Identification and characterization of high temperature stress responsive genes in bread wheat (Triticum aestivum L.) and their regulation at various stages of development.

机构信息

Department of Plant Molecular Biology, University of Delhi, South Campus, Benito Juarez Road, Dhaula Kuan, New Delhi, 110 021, India.

出版信息

Plant Mol Biol. 2011 Jan;75(1-2):35-51. doi: 10.1007/s11103-010-9702-8. Epub 2010 Oct 23.
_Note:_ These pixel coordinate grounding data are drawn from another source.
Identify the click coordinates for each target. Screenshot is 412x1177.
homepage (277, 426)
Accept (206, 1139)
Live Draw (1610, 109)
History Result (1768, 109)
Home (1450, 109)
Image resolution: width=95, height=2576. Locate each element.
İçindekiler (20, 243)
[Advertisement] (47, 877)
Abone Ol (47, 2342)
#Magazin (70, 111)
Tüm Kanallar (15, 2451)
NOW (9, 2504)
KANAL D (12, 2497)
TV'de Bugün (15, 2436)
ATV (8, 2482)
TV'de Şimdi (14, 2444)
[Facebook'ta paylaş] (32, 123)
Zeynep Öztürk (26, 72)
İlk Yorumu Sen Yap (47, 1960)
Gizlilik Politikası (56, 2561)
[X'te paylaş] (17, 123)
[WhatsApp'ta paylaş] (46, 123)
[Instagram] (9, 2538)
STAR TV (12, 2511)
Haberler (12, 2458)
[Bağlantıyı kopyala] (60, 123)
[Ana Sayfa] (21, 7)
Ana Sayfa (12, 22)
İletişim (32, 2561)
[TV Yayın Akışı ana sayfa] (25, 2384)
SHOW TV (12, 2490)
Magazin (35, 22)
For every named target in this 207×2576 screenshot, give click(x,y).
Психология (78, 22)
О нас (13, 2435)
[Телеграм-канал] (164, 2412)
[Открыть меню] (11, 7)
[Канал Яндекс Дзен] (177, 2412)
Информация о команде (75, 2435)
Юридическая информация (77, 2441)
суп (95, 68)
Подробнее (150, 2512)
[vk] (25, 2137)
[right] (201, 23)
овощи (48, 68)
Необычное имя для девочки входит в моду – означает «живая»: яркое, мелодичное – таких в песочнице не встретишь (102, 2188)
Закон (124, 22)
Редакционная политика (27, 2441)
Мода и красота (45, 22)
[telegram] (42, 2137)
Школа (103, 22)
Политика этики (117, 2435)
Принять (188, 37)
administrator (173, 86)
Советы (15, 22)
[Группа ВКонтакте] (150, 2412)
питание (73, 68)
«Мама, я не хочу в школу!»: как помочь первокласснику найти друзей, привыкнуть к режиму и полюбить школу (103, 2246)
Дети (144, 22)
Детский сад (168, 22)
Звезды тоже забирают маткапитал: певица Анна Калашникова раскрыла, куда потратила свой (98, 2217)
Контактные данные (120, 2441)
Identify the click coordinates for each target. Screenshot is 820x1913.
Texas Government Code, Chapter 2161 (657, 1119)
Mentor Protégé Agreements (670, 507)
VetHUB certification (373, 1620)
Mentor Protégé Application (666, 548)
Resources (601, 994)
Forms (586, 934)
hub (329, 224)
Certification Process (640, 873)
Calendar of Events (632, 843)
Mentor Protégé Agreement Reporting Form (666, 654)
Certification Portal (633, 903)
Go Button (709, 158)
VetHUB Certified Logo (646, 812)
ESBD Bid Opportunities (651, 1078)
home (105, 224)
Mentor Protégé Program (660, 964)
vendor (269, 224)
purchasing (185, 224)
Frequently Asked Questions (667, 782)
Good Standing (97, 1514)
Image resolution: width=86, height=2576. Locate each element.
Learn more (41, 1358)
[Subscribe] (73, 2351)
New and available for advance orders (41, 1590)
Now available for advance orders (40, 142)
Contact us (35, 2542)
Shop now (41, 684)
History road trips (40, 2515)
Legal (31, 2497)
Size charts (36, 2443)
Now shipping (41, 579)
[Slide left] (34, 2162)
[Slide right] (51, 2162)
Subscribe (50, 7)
DOI:10.1007/s11103-010-9702-8
PMID:20972607
Abstract

To elucidate the effect of high temperature, wheat plants (Triticum aestivum cv. CPAN 1676) were given heat shock at 37 and 42°C for 2 h, and responsive genes were identified through PCR-Select Subtraction technology. Four subtractive cDNA libraries, including three forward and one reverse subtraction, were constructed from three different developmental stages. A total of 5,500 ESTs were generated and 3,516 high quality ESTs submitted to Genbank. More than one-third of the ESTs generated fall in unknown/no hit category upon homology search through BLAST analysis. Differential expression was confirmed by cDNA macroarray and by northern/RT-PCR analysis. Expression analysis of wheat plants subjected to high temperature stress, after 1 and 4 days of recovery, showed fast recovery in seedling tissue. However, even after 4 days, recovery was negligible in the developing seed tissue after 2 h of heat stress. Ten selected genes were analyzed in further detail including one unknown protein and a new heat shock factor, by quantitative real-time PCR in an array of 35 different wheat tissues representing major developmental stages as well as different abiotic stresses. Tissue specificity was examined along with cross talk with other abiotic stresses and putative signalling molecules.

摘要

为了阐明高温的影响,将小麦植株(Triticum aestivum cv. CPAN 1676)在 37 和 42°C 下热休克 2 小时,并通过 PCR-Select 消减技术鉴定响应基因。从三个不同的发育阶段构建了四个消减 cDNA 文库,包括三个正向和一个反向消减。共产生了 5500 个 EST,其中 3516 个高质量的 EST 提交给 Genbank。通过 BLAST 分析的同源性搜索,生成的 EST 中有超过三分之一属于未知/无命中类别。通过 cDNA 宏阵列和 northern/RT-PCR 分析证实了差异表达。对高温胁迫后 1 天和 4 天的小麦植株进行表达分析,结果表明幼苗组织恢复迅速。然而,即使在 2 小时的热胁迫后 4 天,发育中的种子组织的恢复也可以忽略不计。通过对代表主要发育阶段以及不同非生物胁迫的 35 种不同小麦组织的阵列进行定量实时 PCR,对 10 个选定基因进行了更详细的分析,包括一个未知蛋白和一个新的热休克因子。还研究了组织特异性以及与其他非生物胁迫和假定信号分子的相互作用。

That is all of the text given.